First, the answer to the burning question enquiring minds will doubtless want to know: No, it turns out that Michael Gates Gill no longer works at the same Starbucks on 93rd Street & Broadway that he wrote about in his memoir. Mr. Gill no longer needs to, you see; his book having been optioned by none other than two-time Academy Award winning actor Tom Hanks, who's in fact fifteen years the author's junior. One may admire Mike--or as Ernest Hemingway referred to him when they shared mojitos in Pamplona in 1959, "Miguel"--for having turned his life around so spectacularly, by making not only all those alpacinos, but also lemonade out of the lemons he'd been dealt. But just because one may admire Mr. Gill for that, doesn't mean one should.

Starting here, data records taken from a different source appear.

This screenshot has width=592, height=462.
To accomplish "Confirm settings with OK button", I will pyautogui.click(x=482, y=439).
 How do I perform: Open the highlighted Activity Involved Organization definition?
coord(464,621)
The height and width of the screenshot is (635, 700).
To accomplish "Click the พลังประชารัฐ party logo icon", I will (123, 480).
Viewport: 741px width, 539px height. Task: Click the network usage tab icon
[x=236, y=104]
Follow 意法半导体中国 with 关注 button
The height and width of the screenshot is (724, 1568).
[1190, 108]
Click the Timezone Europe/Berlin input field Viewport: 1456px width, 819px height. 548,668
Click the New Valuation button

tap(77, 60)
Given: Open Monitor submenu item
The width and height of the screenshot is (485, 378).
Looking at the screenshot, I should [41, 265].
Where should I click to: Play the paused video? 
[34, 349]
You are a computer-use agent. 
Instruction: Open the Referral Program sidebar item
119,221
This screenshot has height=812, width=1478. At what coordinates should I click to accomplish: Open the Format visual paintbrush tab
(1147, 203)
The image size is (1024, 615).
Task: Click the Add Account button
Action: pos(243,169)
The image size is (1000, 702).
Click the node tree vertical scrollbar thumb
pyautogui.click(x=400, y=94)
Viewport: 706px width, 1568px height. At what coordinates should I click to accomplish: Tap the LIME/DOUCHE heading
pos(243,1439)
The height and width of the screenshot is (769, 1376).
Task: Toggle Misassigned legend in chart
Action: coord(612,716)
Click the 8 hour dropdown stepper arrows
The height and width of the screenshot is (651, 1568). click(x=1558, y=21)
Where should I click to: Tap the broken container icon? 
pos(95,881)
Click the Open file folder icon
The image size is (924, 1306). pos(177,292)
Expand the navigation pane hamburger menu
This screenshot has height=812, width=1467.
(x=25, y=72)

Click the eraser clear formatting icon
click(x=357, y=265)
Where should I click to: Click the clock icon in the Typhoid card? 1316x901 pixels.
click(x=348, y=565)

This slight memoir of having gone from being El Exigente to a lowly ten-buck-an-hour barrista at a Starbucks--entitled, with only skim irony, "How Starbucks Saved My Life"--is insipid; filled with the sort of hard-won wisdom most of us have learned by the time we're half its protagonist's age, even if we didn't happen to leave Yale eighteen credits shy of an undergraduate degree.

As they no doubt never said in the Gill household, "Oy!"

On the audiobook I retrieved from a bargain bin at a large retail chain also famous for offering its worker bees second chances, narrator Dylan Baker did his best to emulate a shot of espresso and keep the listener awake. Still, I'd be lying if I pretended that I didn't have the urge several times to turn the recording off. That's not so much because Mr. Gill's story is boring, as because from early on it seemed to me that his come-uppance was more karmic retribution than the Dickensian parable advertised; nothing more, really, than a mercifully slight exhortation to remember the words of the sage Howard Schultz by treating everyone you meet with dignity and respect, evinced in a willingness to let them use the toilet. Indeed, while the author can be at times quite self-deprecating--as for instance when he writes about having lacked any athletic prowess as a child; how he's always been math phobic; how he couldn't read until he was ten years old, or has always been, in his own words, "an inveterate coward"--he conveniently glosses over in but a few pages his most glaring screw-up to date; viz., how his thirty-year marriage to the mother of his four eldest children fell apart after he fathered his youngest son with a fortysomething woman he met in a gym. Inveterate coward, indeed!

Most of "How Starbucks Saved My Life", when it isn't alternately filled with shameless name-dropping of Papa, Jackie Kennedy, or John Updike--said by Mr. Gill's famous father Brendan to possess "the silkiest hair of all God's creatures"--centers around the eponymous chain, and how the author came to espouse its basic tenets. That's really too bad, considering that most, if not all, of the insights this self-styled Siddartha shares are just, well, nonsense. For example, only a WASP with a lot of white guilt would aver to thinking it a good thing, when superiors ask their subordinates to do them "favors", as opposed merely to ordering them to perform tasks. Forgive me my naivete, but I always thought that a favor is something done at the discretion of the person doing it. If the choice, then, is to do as one is told by The Man or be fired for insubordination, seems to me that the only person being done a favor is oneself, as one's conscience entreats, "Hey, do us a favor here--try not to screw this one up too badly?" Similarly, as has been noted by many about the nonsensical way in which Starbucks refers to its customers as "guests". . .well, um, guests don't pay when they come to your house, do they?

No, far from being some knight errant who finds the Holy Grail in the form of a venti cup of ordinary joe, Mr. Gill comes off when all is finally said as little more than a benighted jerk.